Disastrous deals with the devil are almost as old as the devil himself. Over time, they have become a recurring motif that has penetrated every cultural space. In the Synoptic Gospels, the devil for example offers Jesus numerous bargains and promises material riches in exchange for faithful service. Goethe's Faust is perhaps the most famous example of an intellectual overreacher who famously gives his soul in exchange for guidance on his quest for the true essence of life. And do you remember the "unholy pact" that Oscar Wilde's Dorian Gray is led into by the devilish hedonist Lord Henry?


Similar examples abound. Suffice to say the specifics of the stories may vary but the quintessence remains the same: a generally hubristic person offers their soul in exchange for diabolical favours. It's the life motto of almost every student and contemporary climate politics: carpe diem now, be damned later.

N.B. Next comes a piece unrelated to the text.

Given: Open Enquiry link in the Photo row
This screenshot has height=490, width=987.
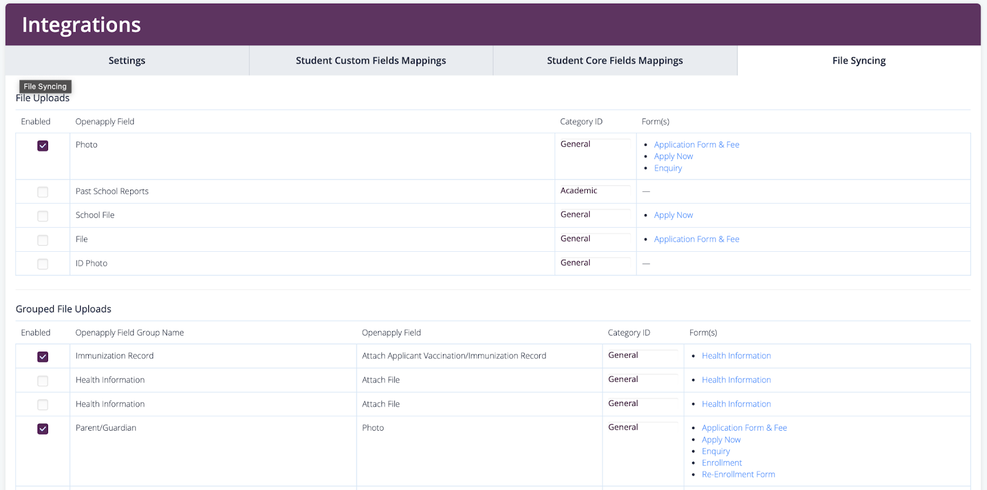Looking at the screenshot, I should 667,168.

These deals with the devil are part of our cultural heritage and remain engrained in our collective memory and psyche. It should therefore come as no surprise that pacts with Satan have allegedly also taken place in our not-so-innocent Grand Duchy. In fact, one version of the foundational myth of Luxembourg City is, as we will see, interwoven with a Faustian pact. Much like Faust, who uses Mephistopheles to build an entire empire in the second part of the tragedy, Siegfried also relies on the devil's powers and quick access to cold hard cash to build good old Lucilinburhuc - which would gradually balloon into Luxembourg City.

Who's Siegfried again?

Chances are you've heard of Siggi before. He was the first person to rule our country in the mid-10th century after purchasing the  Lucilinburhuc, a small fort on top of the Bock. He was also the founder of the House of Luxembourg.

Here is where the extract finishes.